#### WORK ORDER:
Beginning with the line that contains "Task: Go to Διοικητικό Συμβούλιο page", copy each subsequent line of the data below through the last one, including both ends but not the pictures.

#### THE DATA:

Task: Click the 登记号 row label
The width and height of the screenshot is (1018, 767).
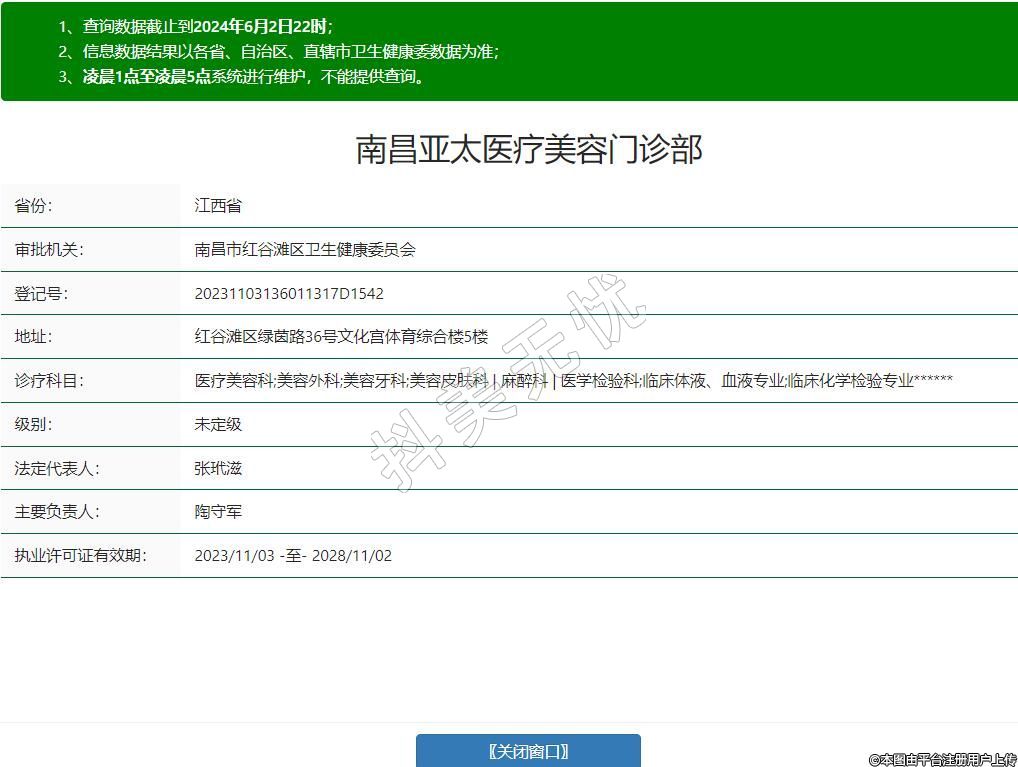Action: point(41,294)
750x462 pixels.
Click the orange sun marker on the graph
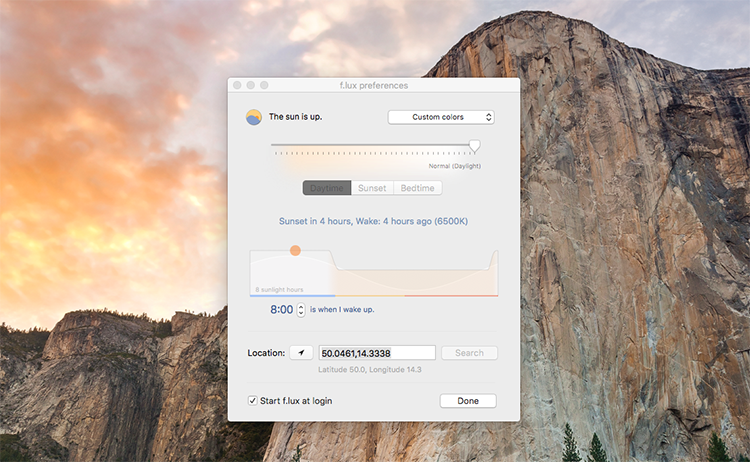pos(295,250)
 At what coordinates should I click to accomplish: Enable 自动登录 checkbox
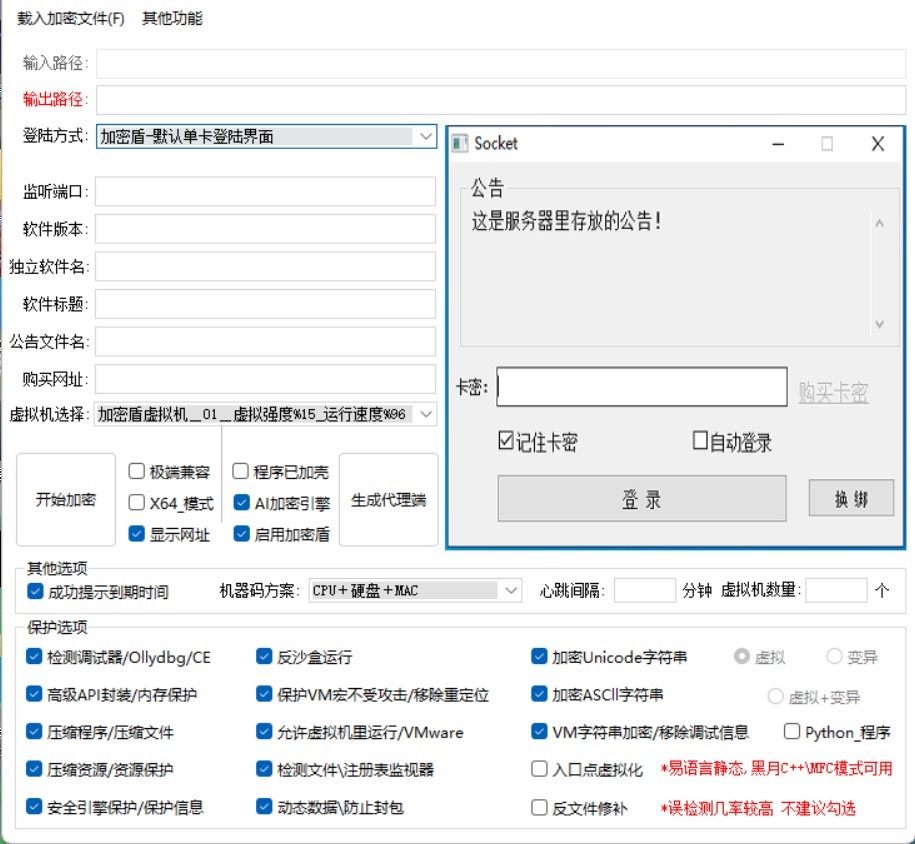[700, 441]
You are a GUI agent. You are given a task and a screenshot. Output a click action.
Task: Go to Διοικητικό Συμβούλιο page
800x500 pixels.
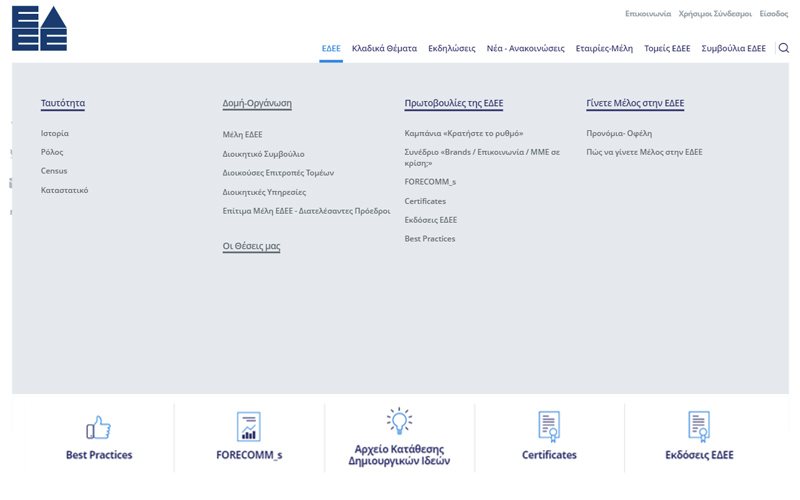263,154
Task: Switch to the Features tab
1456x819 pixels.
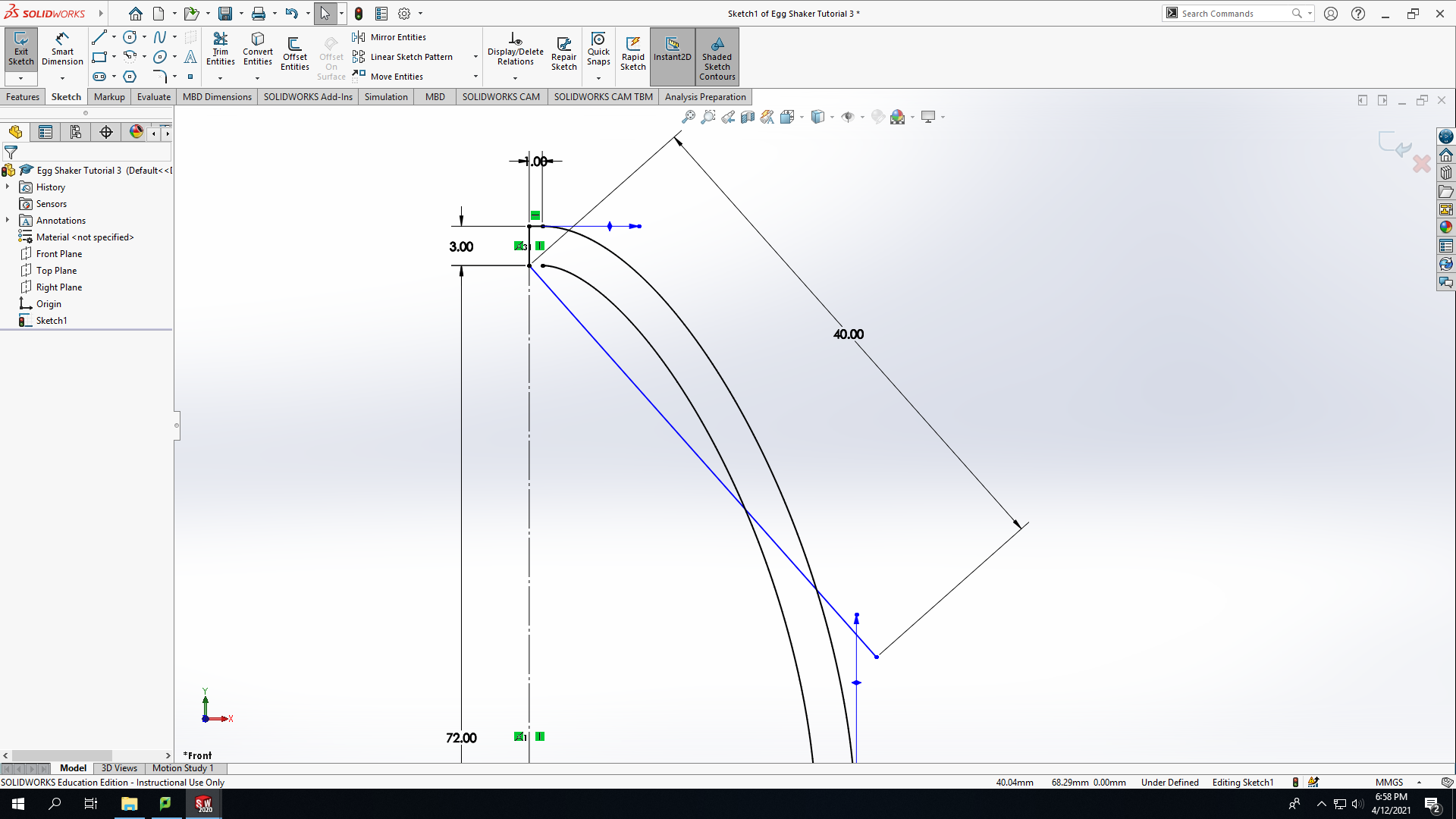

#### TASK RESULT:
Task: Go to Διοικητικό Συμβούλιο page
800x500 pixels.
263,154
Task: Switch to the Features tab
1456x819 pixels.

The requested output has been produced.